Robert S. Wang, formerly the No. 2 U.S. diplomat in Beijing and now the senior U.S. official for the Asia-Pacific Economic Cooperation (APEC), told reporters in Washington Wednesday that U.S. President Barack Obama would remain in Beijing for a one-day summit with Chinese President Xi Jinping on November 12, following the APEC Leaders Summit to be held earlier in the week.
Headline writers have already called the meeting “Sunnylands II” and “Sunnylands 2.0.” But what Wang actually said left open the possibility of a more run-of-the-mill bilateral meeting.
Asked by a reporter whether the meeting would adopt the informal style of the June 7–8, 2013, meetings between the two presidents at the the Sunnylands estate in California, Wang did not provide a direct answer:
MR. WANG: Yeah, as I mentioned at the very beginning, after the leaders meeting is finished, the 10th and 11th, President Obama will stay behind in Beijing on the 12th, and so that’s where the bilateral meetings will be held between China and the United States. Some of the questions you’ve asked actually are probably best answered by the Chinese. We don’t know exactly what the Chinese have planned for the 12th in terms of how they want to do the bilateral at this stage, so I think that’s still in the process of discussion.
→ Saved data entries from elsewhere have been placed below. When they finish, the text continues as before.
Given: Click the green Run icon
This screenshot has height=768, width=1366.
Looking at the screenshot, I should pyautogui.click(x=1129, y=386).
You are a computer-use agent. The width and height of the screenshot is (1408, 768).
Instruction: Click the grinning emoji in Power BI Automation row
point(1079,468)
But obviously, I’ve heard a lot of comments about how effective it is to actually have smaller meetings where you can actually talk about issues in a more personal way, and I think knowing President Obama’s style and, of course, from the U.S. point of view, we did Sunnyland[s], and so we think that that’s an effective way of doing things. But – and of course, the Chinese seem to be receptive to that, but exactly what they have planned, we don’t really know at this stage whether it’ll be Beijing, whether it’ll be outside somewhere else. But that’s something I think that the Chinese are discussing with us, but not yet decided, I believe.
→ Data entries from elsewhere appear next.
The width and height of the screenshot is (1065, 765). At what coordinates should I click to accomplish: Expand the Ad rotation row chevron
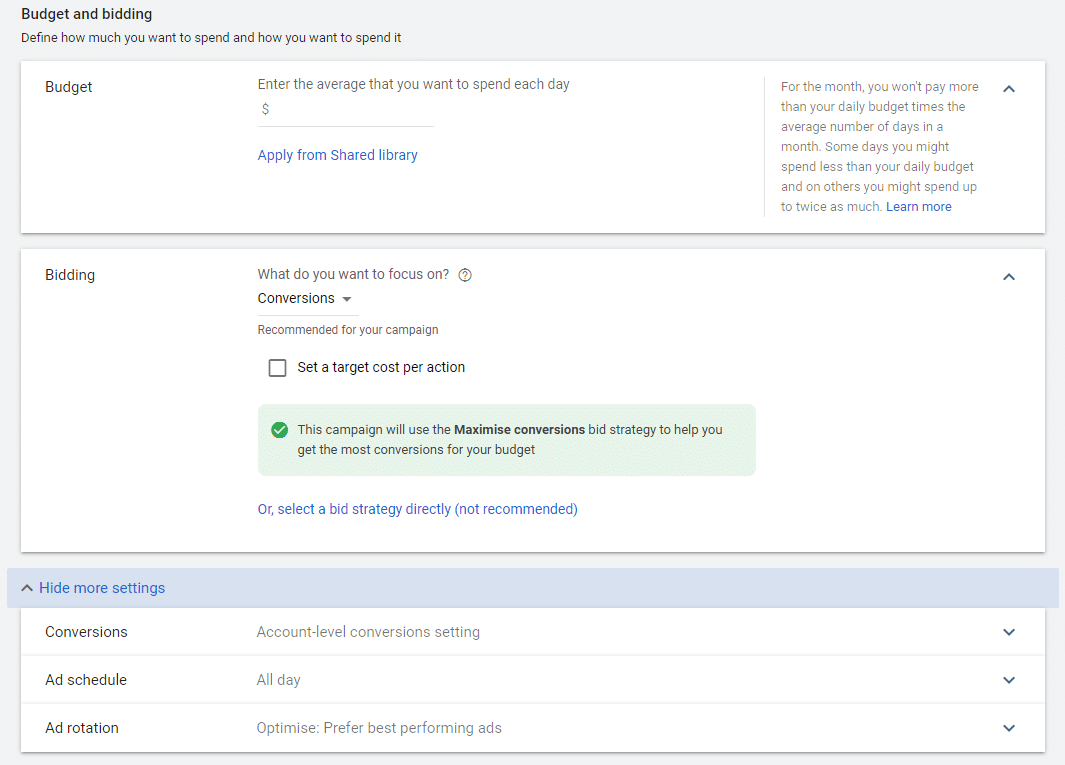pyautogui.click(x=1009, y=728)
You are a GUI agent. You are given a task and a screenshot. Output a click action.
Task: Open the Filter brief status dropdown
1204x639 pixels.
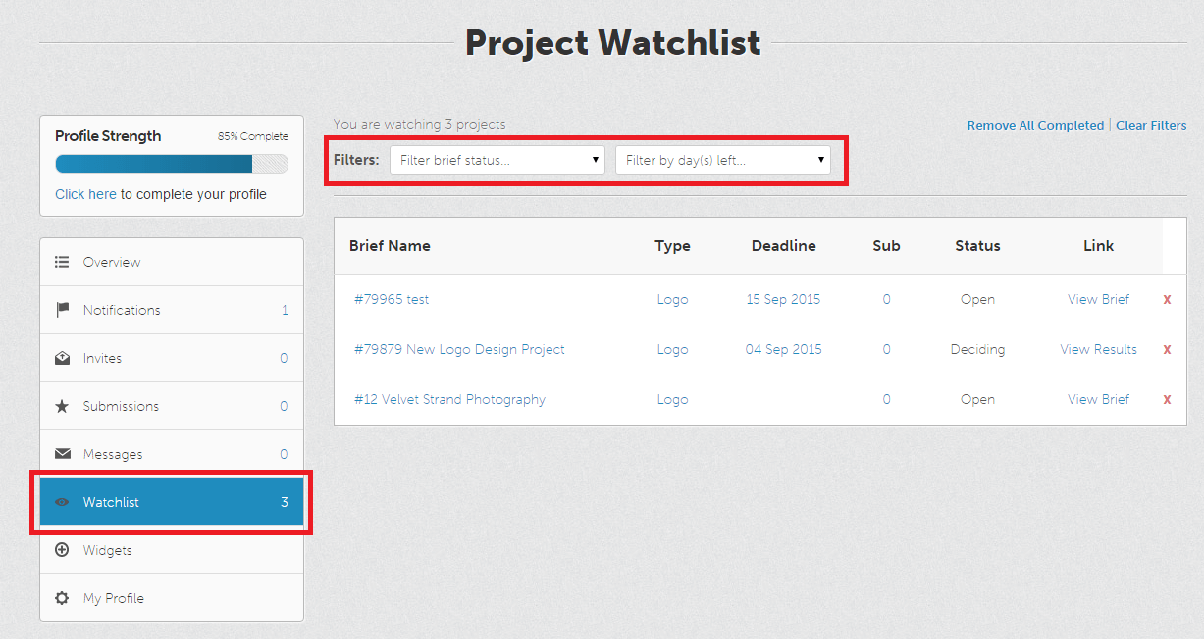coord(497,160)
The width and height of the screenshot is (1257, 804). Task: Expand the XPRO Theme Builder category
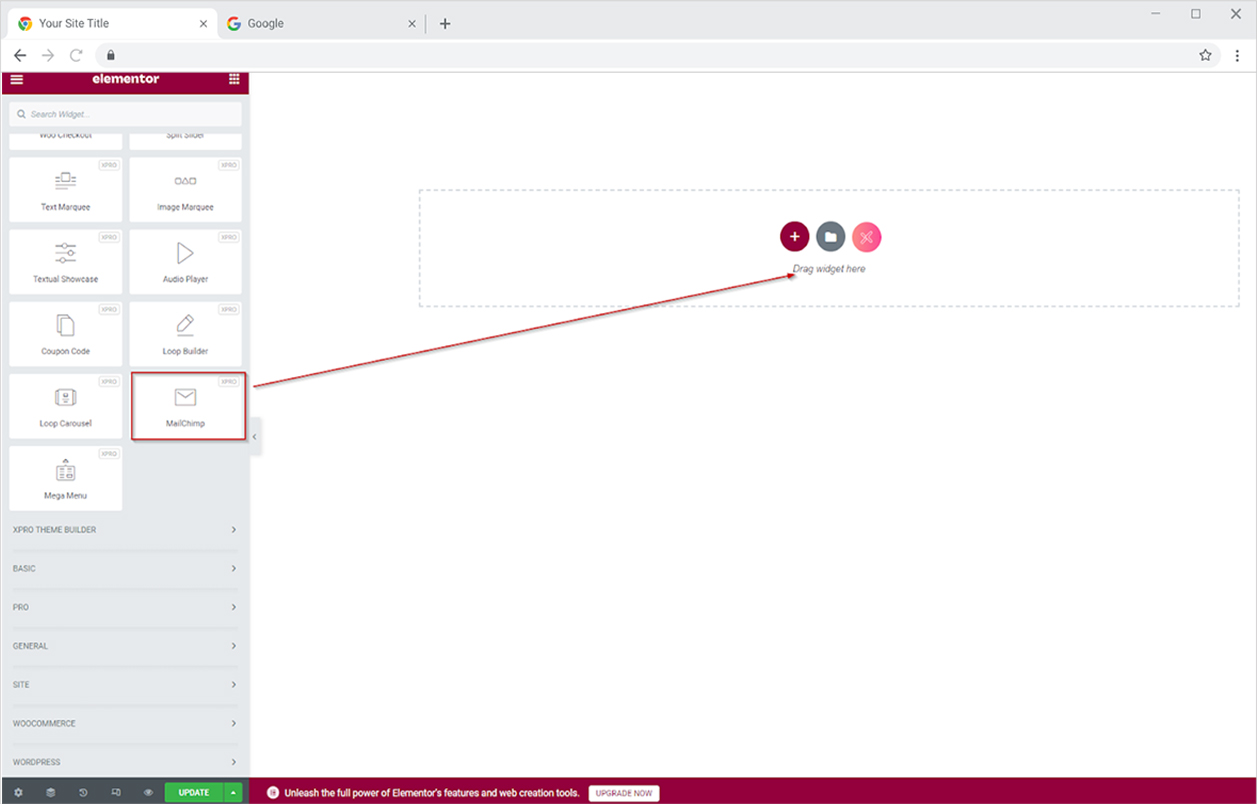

Media reports that the November 12 meeting will be “informal” and similar to Sunnylands hinge on the phrase in italics above, which strikes me as pretty weak. Also note that Wang says both “President Obama will stay behind in Beijing on the 12th, and so that’s where the bilateral meetings will be held,” and “we don’t really know at this stage whether it’ll be Beijing, whether it’ll be outside somewhere else.” The meetings will occur in Beijing, but we don’t really know whether it might be somewhere else.
In all likelihood, both governments would like to signal continuity with last June’s effort, which produced considerable optimism about the two governments’ ability to work on both areas of disagreement and common challenges. The U.S. and international media narrative on Obama in East Asia, however, took a hit when he skipped a trip to last year’s APEC summit to attend to the U.S. government shutdown. As I argued at the time, “what hurts the United States is not a few cancelled meetings, but dysfunction in the U.S. political system that distracts from long-term foreign policy goals.” If Obama followed-up with real personal attention despite the constant supply of international fires that need fighting, I argued, little would be lost.
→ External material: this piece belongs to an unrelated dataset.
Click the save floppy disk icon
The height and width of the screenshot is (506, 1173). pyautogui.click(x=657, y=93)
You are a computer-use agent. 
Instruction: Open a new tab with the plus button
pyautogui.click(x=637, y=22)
Since Sunnylands, the sense that the U.S. government has been neglecting its East Asia policy and especially constructive relations with China has nonetheless been hard to escape. The Chinese government, of course, is not without blame. When Vice President Joe Biden traveled to China in December, it seemed his visit might continue the spirit of Sunnylands; but the Chinese government announced its East China Sea air defense identification zone (ADIZ), surprising the U.S. side and souring the atmosphere for Biden’s visit.
So will November’s Obama–Xi meeting be informal? Will the delegations shed their ties? Will they leave Beijing’s formal reception halls for a countryside retreat (in the south, if they want to stroll outside)? Or will the meeting take a different course? Despite today’s headlines, we’ll have to wait and see.